_The input_:

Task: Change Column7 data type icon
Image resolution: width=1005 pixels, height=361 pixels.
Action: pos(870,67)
--
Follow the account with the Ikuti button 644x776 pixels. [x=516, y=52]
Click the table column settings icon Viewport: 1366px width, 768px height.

_Prompt_: Pull every line that holds the string "icon" out of the records.

_Answer for the task_:
Task: Change Column7 data type icon
Click the table column settings icon Viewport: 1366px width, 768px height.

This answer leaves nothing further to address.